Tesla’s decision to go with just a single horizontal display in the interior, and a near-absence of any other physical controls brings some challenges with it. Yes, it results in a delightfully Bauhaus, minimalist, Scandinavian-looking interior. However, it also means other functions that are simply one button away on most other cars are often two screens in, on a sub-menu. The Model 3 also does not have an AM radio tuner, nor SiriusXM built-in. There are workarounds to each of these, but come with their own set of issues. The digital FM simulcast of the local AM megastation on an FM HD sub-channel has great audio quality when you can get it. The problem is, the signal cuts in and out intermittently. SiriusXM offers a smartphone streaming app that offers nearly all their regular satellite programming, in addition to some streaming exclusives. Haven’t had that cut out on me yet, but it has cut into my data plan.

Tesla Model 3 Infotainment Display

Unfortunately, the app interface through the vehicle controls is underwhelming, to be charitable. The only functions of the SXM streaming app through the steering wheel or touchscreen controls are volume and song advance (if you’ve paused the stream). If you wish to change the channel selection, as far as I can tell, the only way to do it is by distractedly looking down to your phone, hoping you’re on the SXM app screen, and manually selecting the channel you want. Neither the native voice controls or “Hey Siri” seem to work to change channels in the app. If you’d like a deeper dive on the Model 3’s infotainment and control interface, check out Strategy Analytics’ user experience evaluation of the Model 3 here, available to subscribers to SA’s IVX service.

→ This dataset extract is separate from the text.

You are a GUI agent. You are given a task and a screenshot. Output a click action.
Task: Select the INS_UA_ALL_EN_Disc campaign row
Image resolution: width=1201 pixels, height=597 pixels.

Since the Model 3 is Tesla’s “budget” model, maybe I should quit my whining, and just enjoy its cutting-edge features and experience. Except for the fact that an embedded SiriusXM receiver is available on nearly every other car sold in the U.S., down to the humble Kia Rio. And Apple CarPlay or Android Auto, also available as an option on the majority of new models sold in the U.S.? Nope. Just Tesla’s “insanely great” interface. Wait…Am I mixing tech tropes here? Anyway…

But so far, the positives far outweigh the negatives: Seamless, smooth, powerful acceleration, quick, responsive steering and handling, advanced ADAS features, handsome mini-Porsche Panamera styling, and a quirky, but supportive and informative online owner and enthusiast community. Do I believe electric cars are the future? Absolutely. Are we “there” yet? Absolutely not. If you don’t have the option or provision of home charging, living with an EV can be an anxiety-inducing existence. Publicly-accessible charging stations need to be at least as common and available as gas stations are now.

And finally, perhaps the most significant and persistent criticism leveled against EVs: Cost. Even my barely-above-base trim rolled out the door (before incentives, which I can’t claim for another 8 months or so) for $45,000. This is not a knock against Tesla specifically, as other EVs with comparable range and specifications are in the same ballpark. Sure, over time, the potential fuel savings may be substantial, and an apples-to-apples comparison with the ostensibly comparable BMW 3 Series comes to around the same price. But the fact of the matter is, EVs are generally 20-30 percent more expensive than their ICE (Internal Combustion Engine, for those of you not versed in EV geek-speak) equivalents. Until that premium can come down to 10 percent or less, and charging becomes as convenient and ubiquitous as the corner gas station is today, a lot of potential buyers will be turned off from an EV purchase.